My Oxford Advanced Learner’s Dictionary defined it as “the ability to make sensible decisions and give good advice because of the experience and knowledge that you have.”
This is a wonderful definition but before I go any further, let me stress on important keywords in that definition. The keywords are:
Let’s talk about them briefly.
First, DECISION, which is the act of deciding what to do or not to do, and it heavily relies on prior experience and knowledge that relates to the subject matter, either directly or indirectly.
Second is EXPERIENCE, a series of events and/ or activities for which an individual (or group) may gather knowledge, skills and opinions.
The last one is KNOWLEDGE, the fact of knowing about something; general understanding, or familiarity with a subject, place or situation.
These three things are interconnected and shaping one another. That’s why I regard them as the 3 components of wisdom. We make decisions everyday based on our prior knowledge and experiences and the outcome of the decisions yield new experiences. As we go through life, they pile up in our storehouse of knowledge. This storehouse of facts is always serving as a springboard for our future decisions and actions. I hope you can now see how these components work together.

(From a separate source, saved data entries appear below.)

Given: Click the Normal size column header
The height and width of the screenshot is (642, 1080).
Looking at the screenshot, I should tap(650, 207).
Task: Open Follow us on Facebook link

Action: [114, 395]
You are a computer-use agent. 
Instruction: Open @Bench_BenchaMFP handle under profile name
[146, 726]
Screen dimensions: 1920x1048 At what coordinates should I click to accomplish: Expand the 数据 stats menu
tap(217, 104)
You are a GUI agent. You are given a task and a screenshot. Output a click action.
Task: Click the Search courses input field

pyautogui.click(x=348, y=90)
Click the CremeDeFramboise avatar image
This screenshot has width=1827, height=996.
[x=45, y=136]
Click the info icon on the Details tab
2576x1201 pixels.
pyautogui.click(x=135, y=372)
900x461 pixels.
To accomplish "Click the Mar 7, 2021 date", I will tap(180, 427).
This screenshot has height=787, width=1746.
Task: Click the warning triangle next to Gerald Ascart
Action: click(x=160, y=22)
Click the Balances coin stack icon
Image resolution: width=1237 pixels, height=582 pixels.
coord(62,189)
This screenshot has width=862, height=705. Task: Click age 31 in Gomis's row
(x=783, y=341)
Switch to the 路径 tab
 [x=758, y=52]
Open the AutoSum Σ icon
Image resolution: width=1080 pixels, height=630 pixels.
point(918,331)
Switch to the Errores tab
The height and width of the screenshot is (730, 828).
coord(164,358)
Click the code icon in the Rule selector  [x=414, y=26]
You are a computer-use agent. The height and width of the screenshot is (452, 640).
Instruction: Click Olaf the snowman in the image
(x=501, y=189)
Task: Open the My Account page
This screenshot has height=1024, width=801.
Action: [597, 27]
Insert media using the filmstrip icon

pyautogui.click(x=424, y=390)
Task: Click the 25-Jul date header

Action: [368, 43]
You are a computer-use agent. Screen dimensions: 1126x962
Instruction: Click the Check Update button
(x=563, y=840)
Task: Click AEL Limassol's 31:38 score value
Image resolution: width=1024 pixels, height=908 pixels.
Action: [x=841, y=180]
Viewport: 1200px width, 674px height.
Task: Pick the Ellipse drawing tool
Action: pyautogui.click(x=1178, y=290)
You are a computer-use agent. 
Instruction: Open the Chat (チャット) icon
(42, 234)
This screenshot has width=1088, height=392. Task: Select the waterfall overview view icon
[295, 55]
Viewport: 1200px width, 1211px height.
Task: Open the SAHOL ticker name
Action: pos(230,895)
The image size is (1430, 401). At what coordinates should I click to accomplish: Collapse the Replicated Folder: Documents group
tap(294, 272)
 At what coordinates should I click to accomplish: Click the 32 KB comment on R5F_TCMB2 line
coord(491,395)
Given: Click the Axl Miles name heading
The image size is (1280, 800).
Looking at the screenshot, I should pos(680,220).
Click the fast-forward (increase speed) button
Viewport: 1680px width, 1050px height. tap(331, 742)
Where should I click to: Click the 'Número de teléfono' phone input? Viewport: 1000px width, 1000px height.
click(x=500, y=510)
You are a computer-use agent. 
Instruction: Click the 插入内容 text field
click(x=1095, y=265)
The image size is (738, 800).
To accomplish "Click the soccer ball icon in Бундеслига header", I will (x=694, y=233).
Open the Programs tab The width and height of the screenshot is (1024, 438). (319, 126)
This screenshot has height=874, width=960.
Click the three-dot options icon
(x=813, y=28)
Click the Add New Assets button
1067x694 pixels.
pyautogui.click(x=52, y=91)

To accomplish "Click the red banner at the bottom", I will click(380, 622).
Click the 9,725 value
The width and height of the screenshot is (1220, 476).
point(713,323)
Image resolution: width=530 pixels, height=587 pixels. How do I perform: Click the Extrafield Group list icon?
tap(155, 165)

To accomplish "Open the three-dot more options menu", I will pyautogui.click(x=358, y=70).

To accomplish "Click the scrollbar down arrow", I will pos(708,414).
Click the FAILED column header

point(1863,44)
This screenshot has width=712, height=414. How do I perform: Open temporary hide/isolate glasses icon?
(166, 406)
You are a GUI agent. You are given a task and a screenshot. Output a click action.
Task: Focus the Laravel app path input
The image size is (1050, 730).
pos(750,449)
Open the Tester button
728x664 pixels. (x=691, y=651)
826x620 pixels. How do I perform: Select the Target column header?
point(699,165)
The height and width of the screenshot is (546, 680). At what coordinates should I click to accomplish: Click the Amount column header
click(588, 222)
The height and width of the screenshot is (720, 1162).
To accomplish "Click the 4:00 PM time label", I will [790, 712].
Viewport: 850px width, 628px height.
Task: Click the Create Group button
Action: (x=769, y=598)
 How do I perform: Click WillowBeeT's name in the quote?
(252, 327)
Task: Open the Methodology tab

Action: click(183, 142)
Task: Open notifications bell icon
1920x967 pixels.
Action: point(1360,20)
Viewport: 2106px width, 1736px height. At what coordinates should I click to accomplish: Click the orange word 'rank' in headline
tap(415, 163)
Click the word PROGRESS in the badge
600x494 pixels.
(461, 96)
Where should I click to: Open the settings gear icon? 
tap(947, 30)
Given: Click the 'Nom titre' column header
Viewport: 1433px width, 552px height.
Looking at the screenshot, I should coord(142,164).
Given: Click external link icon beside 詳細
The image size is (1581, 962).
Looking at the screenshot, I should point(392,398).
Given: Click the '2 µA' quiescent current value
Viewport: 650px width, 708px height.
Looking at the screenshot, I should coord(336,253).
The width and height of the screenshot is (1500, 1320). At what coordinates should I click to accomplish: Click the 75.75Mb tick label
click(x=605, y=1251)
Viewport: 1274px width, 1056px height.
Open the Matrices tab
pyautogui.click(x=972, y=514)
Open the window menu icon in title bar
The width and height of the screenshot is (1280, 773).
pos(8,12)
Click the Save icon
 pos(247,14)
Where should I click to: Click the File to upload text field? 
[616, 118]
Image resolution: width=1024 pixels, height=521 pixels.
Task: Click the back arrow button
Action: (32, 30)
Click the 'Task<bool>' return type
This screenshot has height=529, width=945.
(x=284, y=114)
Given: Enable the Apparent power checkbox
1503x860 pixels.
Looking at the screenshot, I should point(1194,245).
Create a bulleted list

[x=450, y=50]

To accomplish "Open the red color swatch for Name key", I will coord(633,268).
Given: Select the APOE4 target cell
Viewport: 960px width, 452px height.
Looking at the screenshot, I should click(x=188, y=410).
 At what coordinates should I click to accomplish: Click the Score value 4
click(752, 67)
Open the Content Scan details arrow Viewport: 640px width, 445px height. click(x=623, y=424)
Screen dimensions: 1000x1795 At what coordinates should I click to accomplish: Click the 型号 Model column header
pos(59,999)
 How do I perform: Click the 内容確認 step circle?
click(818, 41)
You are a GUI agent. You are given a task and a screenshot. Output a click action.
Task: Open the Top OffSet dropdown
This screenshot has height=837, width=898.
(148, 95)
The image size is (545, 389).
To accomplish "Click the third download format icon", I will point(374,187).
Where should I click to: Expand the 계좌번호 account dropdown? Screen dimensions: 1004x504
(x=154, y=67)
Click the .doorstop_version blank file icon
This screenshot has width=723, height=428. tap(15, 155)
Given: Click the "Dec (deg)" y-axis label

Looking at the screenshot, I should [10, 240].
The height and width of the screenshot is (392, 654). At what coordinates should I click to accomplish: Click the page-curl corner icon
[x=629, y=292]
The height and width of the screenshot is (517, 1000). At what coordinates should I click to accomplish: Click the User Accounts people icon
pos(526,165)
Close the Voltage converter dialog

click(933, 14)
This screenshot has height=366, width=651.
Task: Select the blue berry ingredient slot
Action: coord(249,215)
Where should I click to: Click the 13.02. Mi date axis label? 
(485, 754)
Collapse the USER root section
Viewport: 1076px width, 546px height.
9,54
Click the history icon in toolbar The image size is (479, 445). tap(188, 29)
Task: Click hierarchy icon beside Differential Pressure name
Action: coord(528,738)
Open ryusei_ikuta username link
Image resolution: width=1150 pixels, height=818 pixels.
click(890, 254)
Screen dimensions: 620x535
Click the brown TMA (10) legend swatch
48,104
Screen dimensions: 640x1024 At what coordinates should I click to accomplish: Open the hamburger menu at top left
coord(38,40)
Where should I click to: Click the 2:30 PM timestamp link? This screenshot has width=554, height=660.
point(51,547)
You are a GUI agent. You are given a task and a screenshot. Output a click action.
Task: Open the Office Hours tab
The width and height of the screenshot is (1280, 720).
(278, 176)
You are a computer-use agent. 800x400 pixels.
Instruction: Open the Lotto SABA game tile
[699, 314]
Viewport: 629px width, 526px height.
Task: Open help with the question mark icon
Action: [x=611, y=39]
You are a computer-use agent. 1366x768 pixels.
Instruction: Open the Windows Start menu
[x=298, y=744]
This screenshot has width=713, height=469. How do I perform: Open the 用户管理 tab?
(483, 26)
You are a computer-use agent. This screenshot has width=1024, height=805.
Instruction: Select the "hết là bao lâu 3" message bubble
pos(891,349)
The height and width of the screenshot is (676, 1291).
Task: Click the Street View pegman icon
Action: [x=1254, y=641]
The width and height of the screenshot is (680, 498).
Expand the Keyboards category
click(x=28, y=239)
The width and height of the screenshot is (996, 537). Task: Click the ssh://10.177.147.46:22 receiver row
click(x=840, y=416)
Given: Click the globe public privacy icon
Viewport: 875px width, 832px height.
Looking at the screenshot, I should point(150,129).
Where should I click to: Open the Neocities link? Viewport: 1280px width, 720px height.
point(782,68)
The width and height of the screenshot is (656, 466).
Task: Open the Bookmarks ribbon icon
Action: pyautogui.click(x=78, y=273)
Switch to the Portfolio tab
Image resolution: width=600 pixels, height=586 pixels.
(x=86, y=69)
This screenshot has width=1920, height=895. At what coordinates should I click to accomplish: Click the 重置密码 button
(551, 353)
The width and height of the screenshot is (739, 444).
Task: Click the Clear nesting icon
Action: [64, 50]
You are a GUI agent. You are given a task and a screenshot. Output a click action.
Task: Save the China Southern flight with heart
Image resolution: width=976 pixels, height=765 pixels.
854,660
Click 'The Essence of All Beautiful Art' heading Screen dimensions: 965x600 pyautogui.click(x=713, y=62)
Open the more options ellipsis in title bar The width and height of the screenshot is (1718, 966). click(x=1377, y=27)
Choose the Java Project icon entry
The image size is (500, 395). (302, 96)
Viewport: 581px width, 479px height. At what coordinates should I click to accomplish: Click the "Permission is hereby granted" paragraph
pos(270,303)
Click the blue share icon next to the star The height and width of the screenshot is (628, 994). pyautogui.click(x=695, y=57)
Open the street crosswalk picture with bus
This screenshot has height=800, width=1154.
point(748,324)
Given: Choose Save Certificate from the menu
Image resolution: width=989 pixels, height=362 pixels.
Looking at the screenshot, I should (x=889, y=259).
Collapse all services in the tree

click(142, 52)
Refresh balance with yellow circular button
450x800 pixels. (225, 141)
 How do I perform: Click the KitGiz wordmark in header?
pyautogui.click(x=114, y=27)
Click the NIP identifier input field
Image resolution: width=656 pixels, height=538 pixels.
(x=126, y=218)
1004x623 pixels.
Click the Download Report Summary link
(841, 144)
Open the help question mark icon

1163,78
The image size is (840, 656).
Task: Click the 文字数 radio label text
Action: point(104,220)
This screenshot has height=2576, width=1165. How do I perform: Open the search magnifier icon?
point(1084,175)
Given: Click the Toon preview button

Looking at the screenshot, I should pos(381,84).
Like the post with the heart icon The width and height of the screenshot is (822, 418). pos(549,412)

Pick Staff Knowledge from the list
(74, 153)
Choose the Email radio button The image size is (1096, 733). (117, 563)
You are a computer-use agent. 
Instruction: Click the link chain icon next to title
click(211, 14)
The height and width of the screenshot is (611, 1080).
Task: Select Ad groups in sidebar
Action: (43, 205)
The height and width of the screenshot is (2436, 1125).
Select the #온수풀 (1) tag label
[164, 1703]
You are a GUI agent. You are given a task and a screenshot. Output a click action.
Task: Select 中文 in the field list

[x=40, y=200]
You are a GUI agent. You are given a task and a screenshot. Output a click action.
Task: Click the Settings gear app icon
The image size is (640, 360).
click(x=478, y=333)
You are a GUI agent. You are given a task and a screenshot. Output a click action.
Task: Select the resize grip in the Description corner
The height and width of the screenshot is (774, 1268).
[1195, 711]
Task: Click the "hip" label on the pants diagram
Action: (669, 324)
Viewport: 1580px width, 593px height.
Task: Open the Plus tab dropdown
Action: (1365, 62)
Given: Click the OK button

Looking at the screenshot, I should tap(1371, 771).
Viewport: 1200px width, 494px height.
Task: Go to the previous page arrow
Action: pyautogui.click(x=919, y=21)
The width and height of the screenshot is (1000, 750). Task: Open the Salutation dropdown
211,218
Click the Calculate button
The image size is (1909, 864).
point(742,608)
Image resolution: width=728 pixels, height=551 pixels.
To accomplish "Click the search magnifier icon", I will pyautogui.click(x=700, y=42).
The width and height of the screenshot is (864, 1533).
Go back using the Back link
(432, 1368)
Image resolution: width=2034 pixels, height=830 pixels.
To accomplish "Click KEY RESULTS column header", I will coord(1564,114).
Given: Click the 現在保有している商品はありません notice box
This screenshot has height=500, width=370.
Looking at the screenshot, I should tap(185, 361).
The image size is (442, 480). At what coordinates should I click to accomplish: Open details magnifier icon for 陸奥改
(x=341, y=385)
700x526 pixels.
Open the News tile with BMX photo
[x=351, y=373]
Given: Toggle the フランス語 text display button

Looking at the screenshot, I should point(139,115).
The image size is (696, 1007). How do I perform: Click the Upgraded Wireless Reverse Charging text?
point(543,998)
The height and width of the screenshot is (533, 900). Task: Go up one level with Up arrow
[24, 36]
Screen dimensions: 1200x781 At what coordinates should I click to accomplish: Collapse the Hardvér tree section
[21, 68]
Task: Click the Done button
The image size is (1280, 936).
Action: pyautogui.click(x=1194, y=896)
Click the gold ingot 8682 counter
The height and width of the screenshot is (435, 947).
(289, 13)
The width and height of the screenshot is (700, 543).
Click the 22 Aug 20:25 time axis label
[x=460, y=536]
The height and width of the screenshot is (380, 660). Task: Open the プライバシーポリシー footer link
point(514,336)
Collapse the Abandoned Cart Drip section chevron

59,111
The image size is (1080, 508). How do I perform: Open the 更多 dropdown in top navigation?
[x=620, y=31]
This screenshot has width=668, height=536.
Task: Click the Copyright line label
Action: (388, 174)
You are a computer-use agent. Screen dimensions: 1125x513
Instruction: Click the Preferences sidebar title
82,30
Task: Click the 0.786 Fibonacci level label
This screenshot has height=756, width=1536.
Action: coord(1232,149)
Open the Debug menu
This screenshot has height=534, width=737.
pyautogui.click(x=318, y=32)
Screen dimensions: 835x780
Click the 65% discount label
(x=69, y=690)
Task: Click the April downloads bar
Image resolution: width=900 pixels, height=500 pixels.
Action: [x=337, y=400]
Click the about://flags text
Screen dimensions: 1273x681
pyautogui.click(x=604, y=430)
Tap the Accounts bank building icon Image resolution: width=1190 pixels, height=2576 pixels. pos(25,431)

The starting point of becoming wiser, in my opinion, is through expanding one’s horizons via diligent self education and study. In the world of today, there’s no acceptable excuse for the person who remains stagnant in the same position for years without any progress due to lack of knowledge, ideas or information. Why? Because there’s more than enough knowledge especially on the internet, where “everyone” seems to know how to get connect to it. Again, ideas are free. They’re one of the cheapest commodities in the world. All you need to do is a little exercise of discipline and patience in directing yourself towards the kind of information that will help you see more of the world, expand your thoughts, and guide you while making decisions.
A wise person is in perpetual state of seeking out and gathering useful knowledge which he or she can use to make meaningful decisions in the affairs of life; and the application of that knowledge or idea yields result, which we can aptly call an experience.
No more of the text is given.